Он пропустил три поезда. Час пик уже миновал и места было достаточно. Дело было в другом. Ему не хватало духа войти в вагон. Он жадно изучал людей по ту сторону окон и тех, кто спешил заскочить внутрь. Ему вдруг стало по-настоящему страшно. Сердце заколотилось, и что-то неприятно стянулось в горле. Больше всего на свете он хотел развернуться и уйти домой.
Стрелка часов сдвинулась под его бегающим взглядом. Чтоб бы сказал его отец-офицер, узнай он? Этот вопрос больно кольнул стыдом.

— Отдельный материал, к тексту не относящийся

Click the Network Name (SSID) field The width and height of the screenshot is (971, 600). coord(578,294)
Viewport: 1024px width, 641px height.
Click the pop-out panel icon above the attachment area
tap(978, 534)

Отец постоянно твердил ему о том, что мужчина должен быть добытчиком. Что нет ничего важнее сохранения собственного достоинства. Ему стало очевидно, что соответствовать ожиданиям отца было чертовски сложно. И как же стыдно этих ожиданий не оправдать. У него не было выбора.
Он сглотнул сухой ком, вставший поперёк горла, и шагнул в открывшиеся двери вагона. Он откашлялся и огляделся, пытаясь найти кого-то, на ком можно остановить взгляд. Так и не остановив глаз, он откашлялся снова.
— Здравствуйте, граждане. Простите меня, что тревожу. Нужда заставила меня обратиться к вам за помощью. Помогите ветерану, кто чем может. Спасибо
Он пошёл по вагону, низко опустив голову и поджав губы. В трясущихся руках он сминал пакет, куда кто-то бросил первую купюру. Он поднял вверх глаза, бормоча благодарности. Ему искренне улыбнулся давешний парень в красных брюках. Видимо он тоже пропустил несколько поездов.